Instructions to follow:
Look through the data below. Show each line where the string "chip" occurs.

*** Opening Data ***

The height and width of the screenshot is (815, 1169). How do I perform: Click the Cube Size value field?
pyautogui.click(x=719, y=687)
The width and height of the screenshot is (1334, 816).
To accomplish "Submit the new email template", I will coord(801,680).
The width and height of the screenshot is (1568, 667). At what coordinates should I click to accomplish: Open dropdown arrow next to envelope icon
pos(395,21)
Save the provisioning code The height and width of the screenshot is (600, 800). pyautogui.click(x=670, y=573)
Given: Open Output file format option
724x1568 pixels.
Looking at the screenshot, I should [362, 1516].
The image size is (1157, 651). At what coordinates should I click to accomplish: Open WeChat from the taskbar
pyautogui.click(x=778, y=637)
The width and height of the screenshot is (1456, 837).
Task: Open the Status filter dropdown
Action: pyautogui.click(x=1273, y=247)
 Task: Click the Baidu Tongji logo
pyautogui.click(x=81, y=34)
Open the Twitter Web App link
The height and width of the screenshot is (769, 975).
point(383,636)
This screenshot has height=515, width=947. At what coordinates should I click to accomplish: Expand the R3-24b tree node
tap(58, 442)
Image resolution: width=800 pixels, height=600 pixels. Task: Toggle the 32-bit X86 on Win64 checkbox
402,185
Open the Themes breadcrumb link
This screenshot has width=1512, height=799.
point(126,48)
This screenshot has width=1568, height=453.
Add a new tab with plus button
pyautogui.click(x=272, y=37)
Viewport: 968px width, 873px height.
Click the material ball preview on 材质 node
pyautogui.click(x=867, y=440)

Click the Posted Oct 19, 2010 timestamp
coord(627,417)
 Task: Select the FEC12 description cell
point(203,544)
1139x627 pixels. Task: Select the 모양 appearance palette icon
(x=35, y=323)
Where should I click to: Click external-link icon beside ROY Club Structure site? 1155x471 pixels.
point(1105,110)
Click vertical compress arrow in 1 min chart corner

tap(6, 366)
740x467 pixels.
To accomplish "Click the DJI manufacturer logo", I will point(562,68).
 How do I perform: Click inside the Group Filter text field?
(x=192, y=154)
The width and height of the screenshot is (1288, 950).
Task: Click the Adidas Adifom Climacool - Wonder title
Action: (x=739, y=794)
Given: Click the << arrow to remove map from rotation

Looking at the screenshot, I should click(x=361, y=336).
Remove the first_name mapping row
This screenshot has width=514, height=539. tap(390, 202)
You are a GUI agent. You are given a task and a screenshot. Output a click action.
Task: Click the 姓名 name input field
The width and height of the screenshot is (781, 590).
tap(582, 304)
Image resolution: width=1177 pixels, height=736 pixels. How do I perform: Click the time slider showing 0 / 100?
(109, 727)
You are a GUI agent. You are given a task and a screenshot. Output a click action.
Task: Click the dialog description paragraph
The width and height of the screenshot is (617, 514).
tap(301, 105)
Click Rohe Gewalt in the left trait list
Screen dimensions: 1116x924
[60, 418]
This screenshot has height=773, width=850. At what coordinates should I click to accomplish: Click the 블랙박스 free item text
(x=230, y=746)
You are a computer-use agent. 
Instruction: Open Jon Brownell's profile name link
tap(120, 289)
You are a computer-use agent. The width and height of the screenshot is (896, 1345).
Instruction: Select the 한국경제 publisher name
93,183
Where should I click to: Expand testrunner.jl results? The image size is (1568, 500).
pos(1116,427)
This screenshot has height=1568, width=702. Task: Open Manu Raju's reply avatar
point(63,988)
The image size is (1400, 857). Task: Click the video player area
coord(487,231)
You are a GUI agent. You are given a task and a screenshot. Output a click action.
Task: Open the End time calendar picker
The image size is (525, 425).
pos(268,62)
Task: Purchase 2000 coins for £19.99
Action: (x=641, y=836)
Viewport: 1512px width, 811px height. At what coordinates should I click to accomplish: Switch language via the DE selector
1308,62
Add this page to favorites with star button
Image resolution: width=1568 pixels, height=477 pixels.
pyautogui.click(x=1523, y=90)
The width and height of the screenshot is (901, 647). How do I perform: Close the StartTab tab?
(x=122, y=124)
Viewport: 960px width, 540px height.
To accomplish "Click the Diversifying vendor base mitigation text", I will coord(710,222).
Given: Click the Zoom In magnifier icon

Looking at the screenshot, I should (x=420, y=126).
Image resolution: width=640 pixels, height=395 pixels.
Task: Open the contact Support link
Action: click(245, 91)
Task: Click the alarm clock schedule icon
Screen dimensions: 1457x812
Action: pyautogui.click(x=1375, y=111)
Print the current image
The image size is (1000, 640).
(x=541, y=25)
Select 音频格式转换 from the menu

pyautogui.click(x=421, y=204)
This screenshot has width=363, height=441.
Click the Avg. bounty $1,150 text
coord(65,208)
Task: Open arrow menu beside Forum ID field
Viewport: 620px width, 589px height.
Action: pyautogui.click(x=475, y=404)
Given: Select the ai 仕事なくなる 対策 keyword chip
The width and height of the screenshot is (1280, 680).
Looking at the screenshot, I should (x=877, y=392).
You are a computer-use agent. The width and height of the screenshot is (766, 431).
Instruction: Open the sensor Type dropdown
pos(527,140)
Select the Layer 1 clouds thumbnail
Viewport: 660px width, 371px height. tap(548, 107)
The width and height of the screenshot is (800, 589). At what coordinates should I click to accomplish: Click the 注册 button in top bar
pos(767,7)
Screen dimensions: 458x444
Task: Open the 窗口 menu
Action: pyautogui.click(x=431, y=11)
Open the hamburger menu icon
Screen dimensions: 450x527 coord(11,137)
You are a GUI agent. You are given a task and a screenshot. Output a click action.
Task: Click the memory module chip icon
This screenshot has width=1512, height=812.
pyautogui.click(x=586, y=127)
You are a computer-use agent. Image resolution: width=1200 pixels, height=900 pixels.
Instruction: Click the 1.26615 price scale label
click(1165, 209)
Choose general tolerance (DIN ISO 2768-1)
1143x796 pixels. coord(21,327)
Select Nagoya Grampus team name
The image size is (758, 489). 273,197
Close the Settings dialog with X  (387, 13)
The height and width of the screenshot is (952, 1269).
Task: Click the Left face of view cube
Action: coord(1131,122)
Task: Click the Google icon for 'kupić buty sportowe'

*** Closing Data ***

Task result:
Given: Select the ai 仕事なくなる 対策 keyword chip
Task: Click the memory module chip icon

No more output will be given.